He was about to read it; but one of the officers took it from his hands and passed it to Sigismond, who was still kneeling.
“Here, Monsieur. Perhaps you will find in this some last wish to be carried out.”
Sigismond Planus rose. As the light in the room was dim, he walked with faltering step to the window, and read, his eyes filled with tears:
“Well, yes, I love you, I love you, more than ever and forever! What is the use of struggling and fighting against fate? Our sin is stronger than we...”
It was the letter which Frantz had written to his sister-in-law a year before, and which Sidonie had sent to her husband on the day following their terrible scene, to revenge herself on him and his brother at the same time.
Risler could have survived his wife’s treachery, but that of his brother had killed him.
When Sigismond understood, he was petrified with horror. He stood there, with the letter in his hand, gazing mechanically through the open window.
The clock struck six.
Yonder, over Paris, whose dull roar they could hear although they could not see the city, a cloud of smoke arose, heavy and hot, moving slowly upward, with a fringe of red and black around its edges, like the powder-smoke on a field of battle.
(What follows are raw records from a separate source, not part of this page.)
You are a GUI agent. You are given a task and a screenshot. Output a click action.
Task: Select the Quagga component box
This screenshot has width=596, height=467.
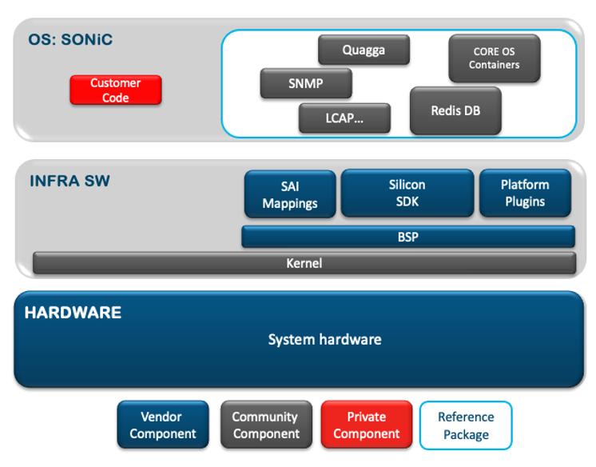pos(364,50)
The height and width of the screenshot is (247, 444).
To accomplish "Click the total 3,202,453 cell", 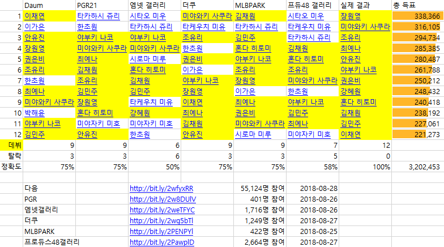I will coord(417,167).
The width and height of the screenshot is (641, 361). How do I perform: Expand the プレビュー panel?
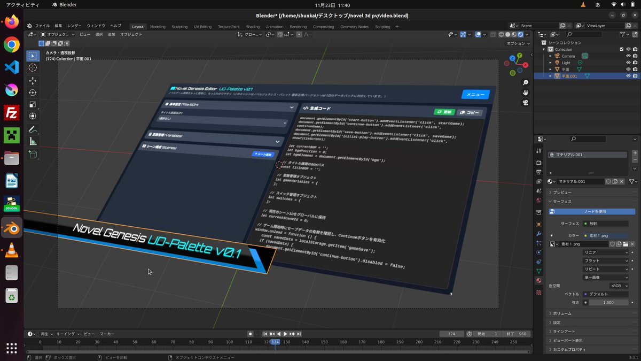coord(561,192)
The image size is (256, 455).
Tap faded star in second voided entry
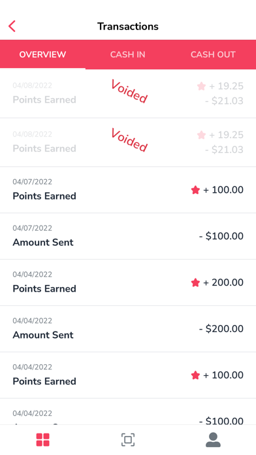(201, 135)
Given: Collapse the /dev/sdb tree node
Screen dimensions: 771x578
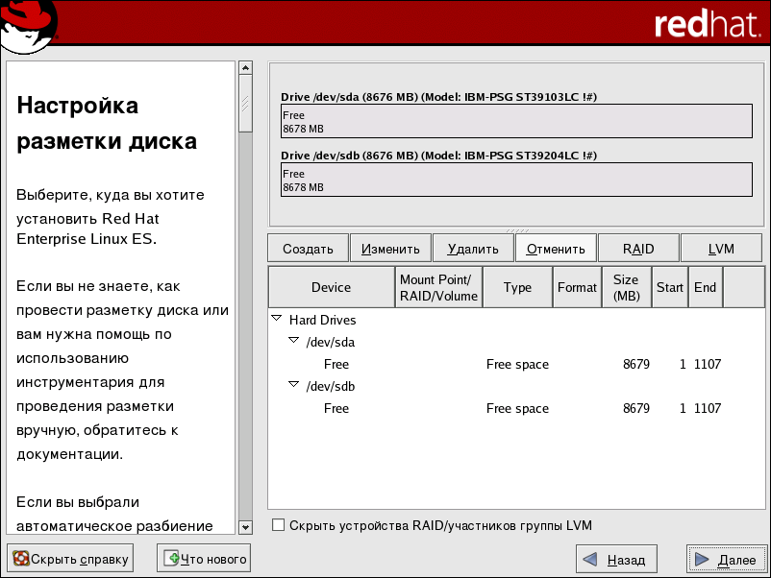Looking at the screenshot, I should pos(294,385).
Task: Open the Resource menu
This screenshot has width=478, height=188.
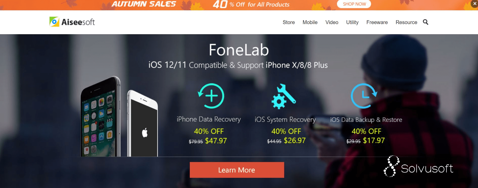Action: tap(406, 22)
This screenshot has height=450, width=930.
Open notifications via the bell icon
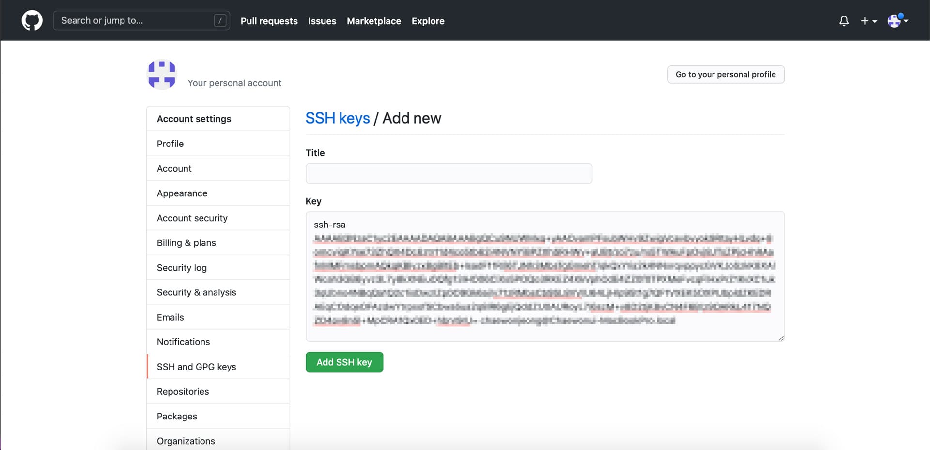pyautogui.click(x=844, y=21)
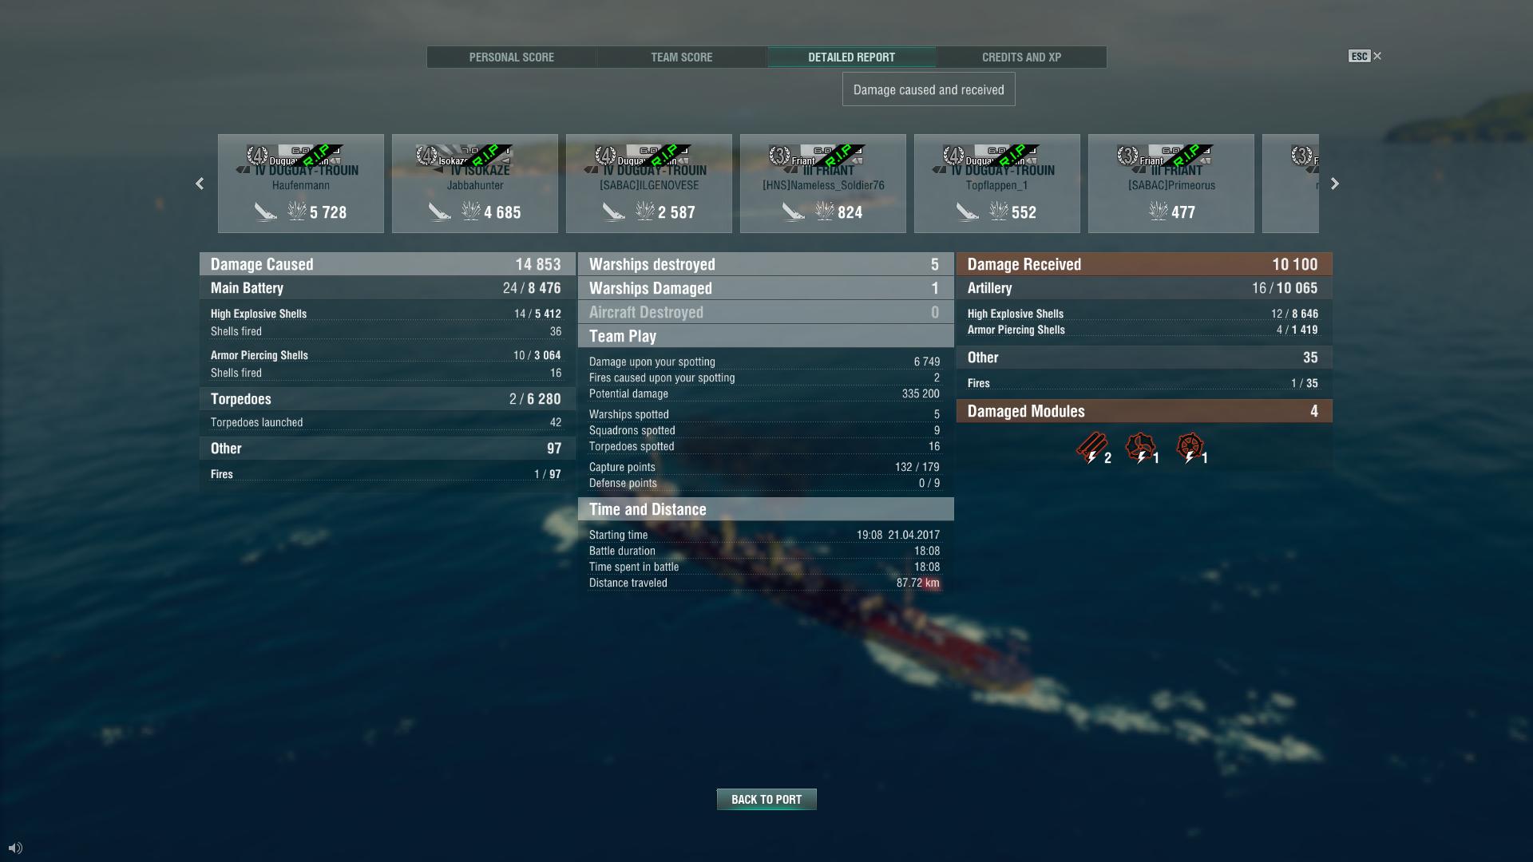1533x862 pixels.
Task: Click the damage burst icon on Jabbahunter's card
Action: [x=471, y=211]
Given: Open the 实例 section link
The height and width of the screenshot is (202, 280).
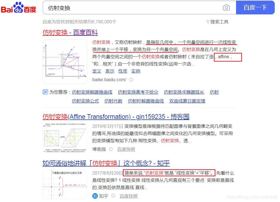Looking at the screenshot, I should coord(136,71).
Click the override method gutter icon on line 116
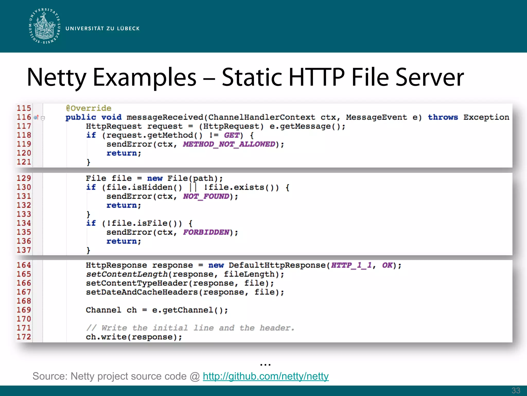Viewport: 527px width, 396px height. point(36,117)
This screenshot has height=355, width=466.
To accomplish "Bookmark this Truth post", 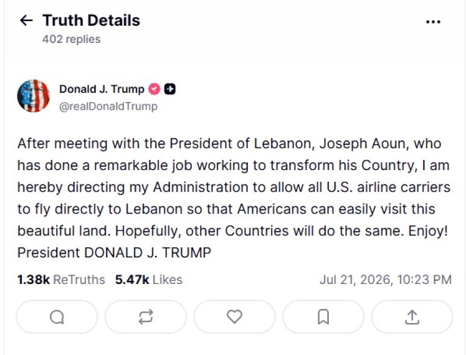I will (324, 317).
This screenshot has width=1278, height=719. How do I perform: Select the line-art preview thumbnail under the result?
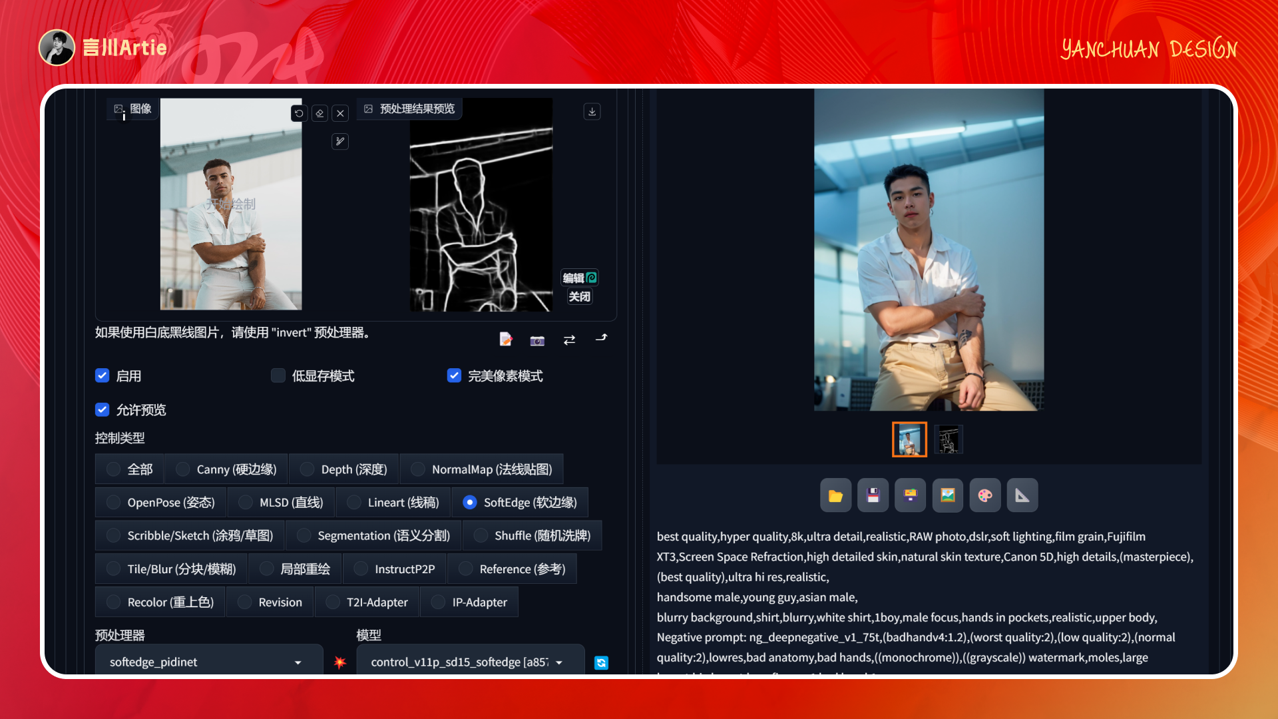948,439
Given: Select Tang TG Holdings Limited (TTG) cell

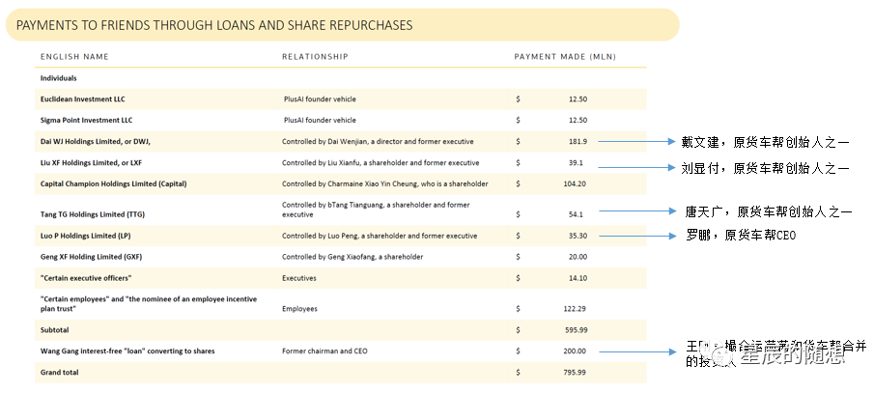Looking at the screenshot, I should point(92,214).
Little by little, steeples, white buildings, a gilded cupola, emerged from the mist, and burst forth in a splendid awakening.
Then the thousands of tall factory chimneys, towering above that sea of clustered roofs, began with one accord to exhale their quivering vapor, with the energy of a steamer about to sail. Life was beginning anew. Forward, ye wheels of time! And so much the worse for him who lags behind!